→ Required work:
1. In the probability solution, what value does solving the system give for $x$, the number of left-handed female students?
2. According to the probability solution, why must the equations $x + y = 18$ and $5x + 9y = 122$ both hold? Answer in one to three sentences.
3. Carry on the probability solution from its final sentence.

→ Selected passage:

To solve this problem, you should create two equations using two variables ($x$ and $y$) and the information you're given. Let $x$ be the number of left-handed female students and let $y$ be the number of left-handed male students. Using the information given in the problem, the number of right-handed female students will be $5x$, and the number of right-handed male students will be $9y$. Since the total number of left-handed students is 18 and

the total number of right-handed students is 122, the system of equations below must be true:

$$x + y = 18$$

$$5x + 9y = 122$$

When you solve this system of equations, you get $x = 10$ and $y = 8$. Thus, 50 of the 122 right-handed students are female. Therefore, the probability that a right-handed student selected at random is female is ${50}/{122}$, which to the nearest thousandth is 0.410.

The final answer is A.

→ Extracted entries:
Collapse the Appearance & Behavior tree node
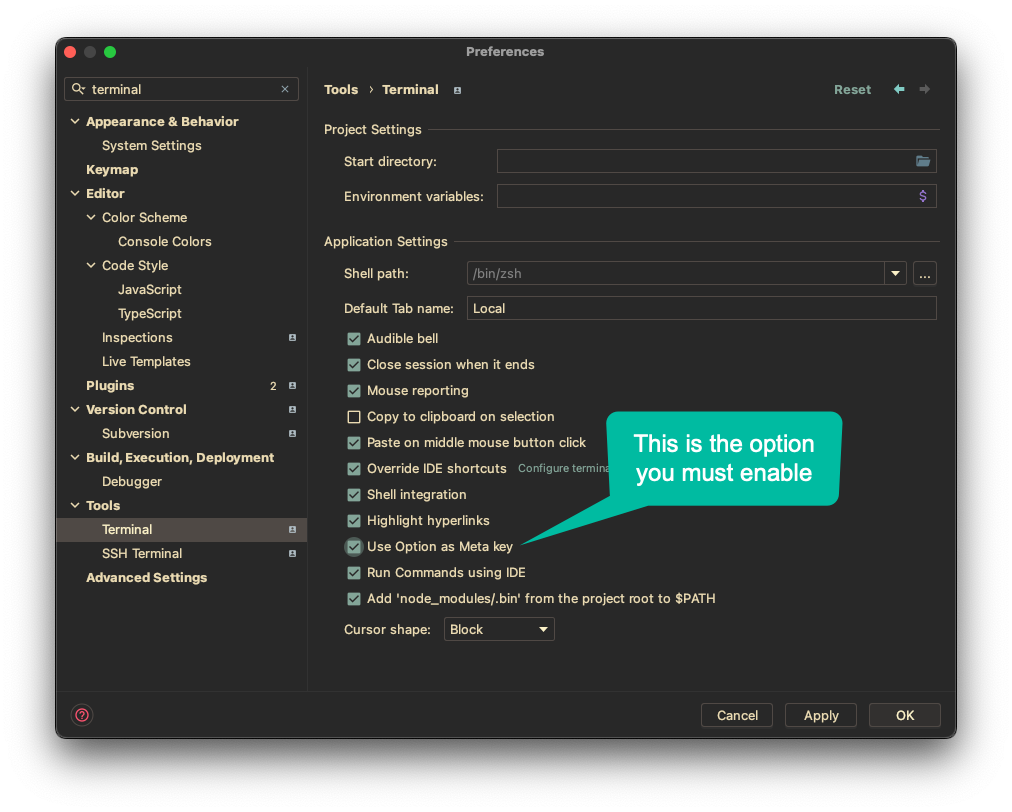 [76, 121]
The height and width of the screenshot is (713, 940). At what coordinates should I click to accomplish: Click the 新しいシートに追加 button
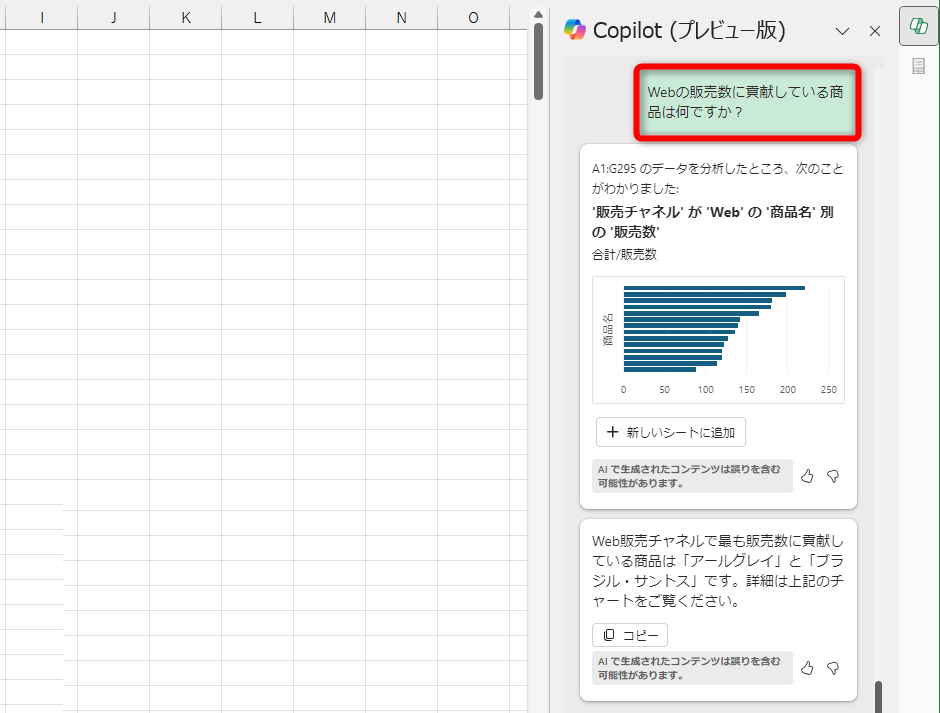671,432
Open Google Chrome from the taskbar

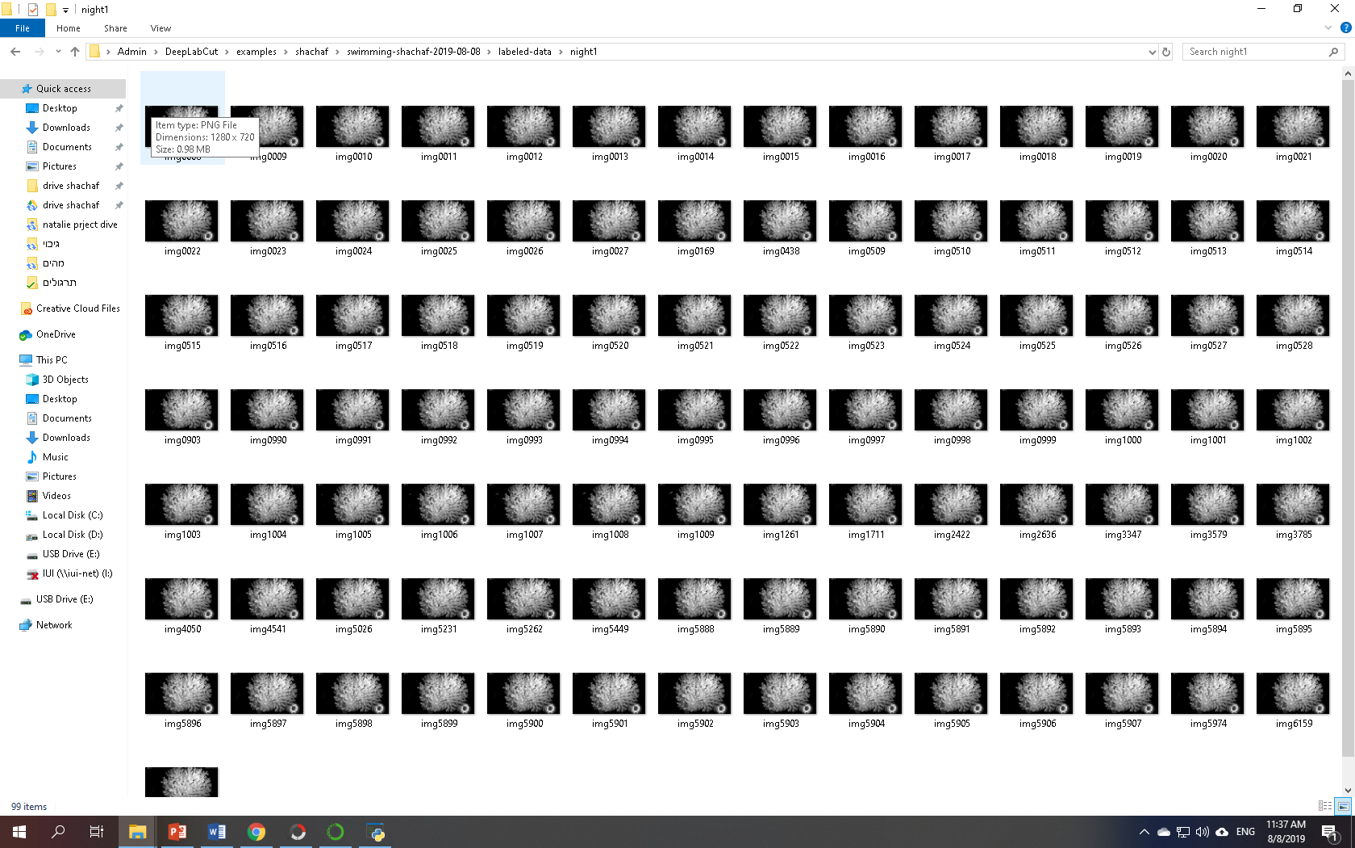[x=256, y=831]
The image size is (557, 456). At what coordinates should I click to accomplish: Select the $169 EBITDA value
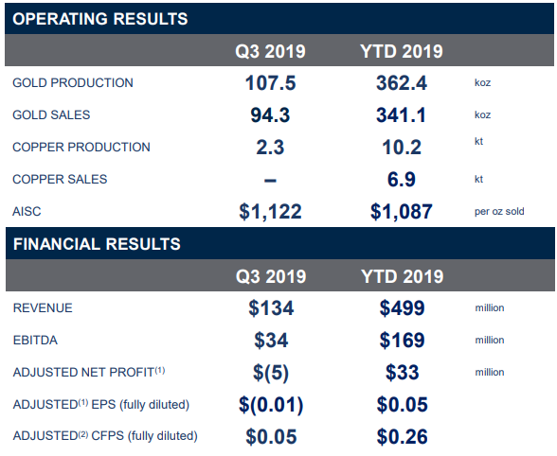402,340
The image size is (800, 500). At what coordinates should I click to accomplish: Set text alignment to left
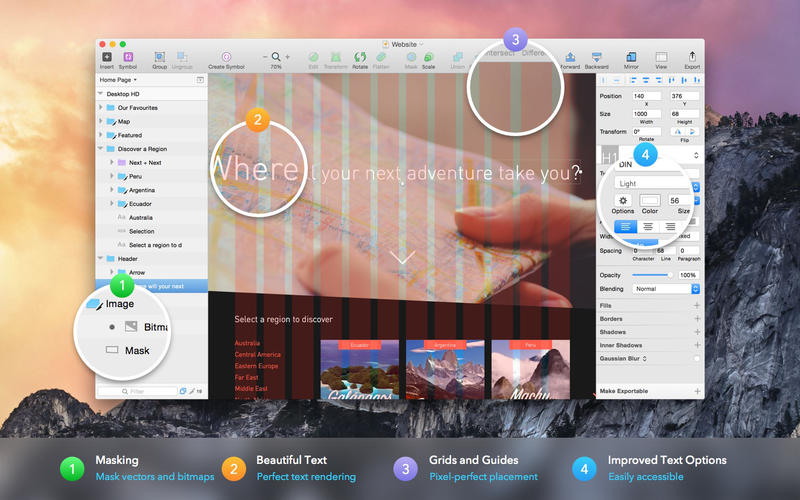(625, 227)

→ The replies:
1. $x = 10$

2. The first equation holds because the left-handed female students ($x$) and left-handed male students ($y$) total 18. The second holds because the right-handed female students ($5x$) and right-handed male students ($9y$) total 122.

3.
Increased Focus on Modeling

The new SAT math section has a new type of question which asks you to think about what equations or models mean. You will be given a model or equation and be asked to explain what certain parts mean or represent. These questions are weird because they're asking you to do something you rarely do: they ask you to analyze the significance of the number or variable in context rather than solve the equation.

Here is a sample modeling question from a new SAT practice test:

Kathy is a repair technician for a phone company. Each week, she receives a batch of phones that need repairs. The number of phones that she has left to fix at the end of each day can be estimated with the equation $P=108-23d$, where $P$ is the number of phones left and $d$ is the number of days she has worked that week. What is the meaning of the value 108 in this equation?

A) Kathy will complete the repairs within 108 days.
B) Kathy starts each week with 108 phones to fix.
C) Kathy repairs phones at a rate of 108 per hour.
D) Kathy repairs phones at a rate of 108 per day.

 

Answer Explanation: In the given equation, $108$ is the value of $P$ in $P = 108 − 23d$ when $d = 0$. When $d = 0$, Kathy has worked $0$ days that week. In other words, $108$ is the number of phones left before Kathy has started work for the week. Therefore, the meaning of $108$ in the given equation is that Kathy starts each week with $108$ phones to fix because she has worked $0$ days and has $108$ phones left to fix.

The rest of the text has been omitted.